The feasibility of inserting a screw for the narrow isthmus with a high-riding vertebral artery was evaluated in patients subjected to posterior atlantoaxial transarticular screw fixation.

Objective.

To demonstrate the feasibility of inserting bilateral screws and obtaining a stable atlantoaxial complex for patients with a high-riding vertebral artery.
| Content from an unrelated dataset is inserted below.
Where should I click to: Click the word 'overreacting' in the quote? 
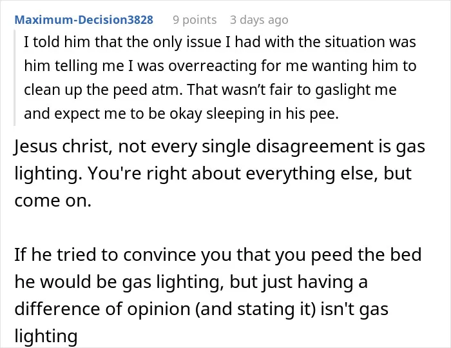click(213, 66)
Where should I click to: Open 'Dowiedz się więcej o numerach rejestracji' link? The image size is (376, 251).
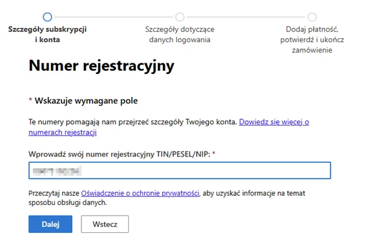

Summary of Background Data.

Posterior atlantoaxial transarticular screw fixation entails the potential risk of vertebral artery injury, which may be lethal. The risk is much higher for the narrow isthmus caused by a high-riding vertebral artery, and many authors recommend that the procedure should be abandoned if the isthmus is too narrow. On the other hand, bilateral screw fixation is stronger than unilateral screw fixation.

Methods.

For this study 27 consecutive patients who submitted to atlantoaxial transarticular screw fixation were evaluated before surgery for the position of the vertebral artery grooves using computed tomography (CT) reconstruction. Seven of the patients were defined as having a unilateral high-riding vertebral artery. For these patients, bilateral screw insertion through the most posterior and medial part of the isthmus was performed.

Results.

No massive bleeding or major complications were encountered in any patients with a high-riding vertebral artery. Postoperative computed tomography reconstruction demonstrated that five of the screws cleared the vertebral artery groove successfully, and two slightly breached it. No screws penetrated into the vertebral artery groove.

Conclusions.

It is possible to insert a screw safely, even into the narrow isthmus with a high-riding vertebral artery, if the surgeon realizes where the screw should be inserted and has the requisite insertion technique. Bilateral screw fixation should provide a high fusion rate.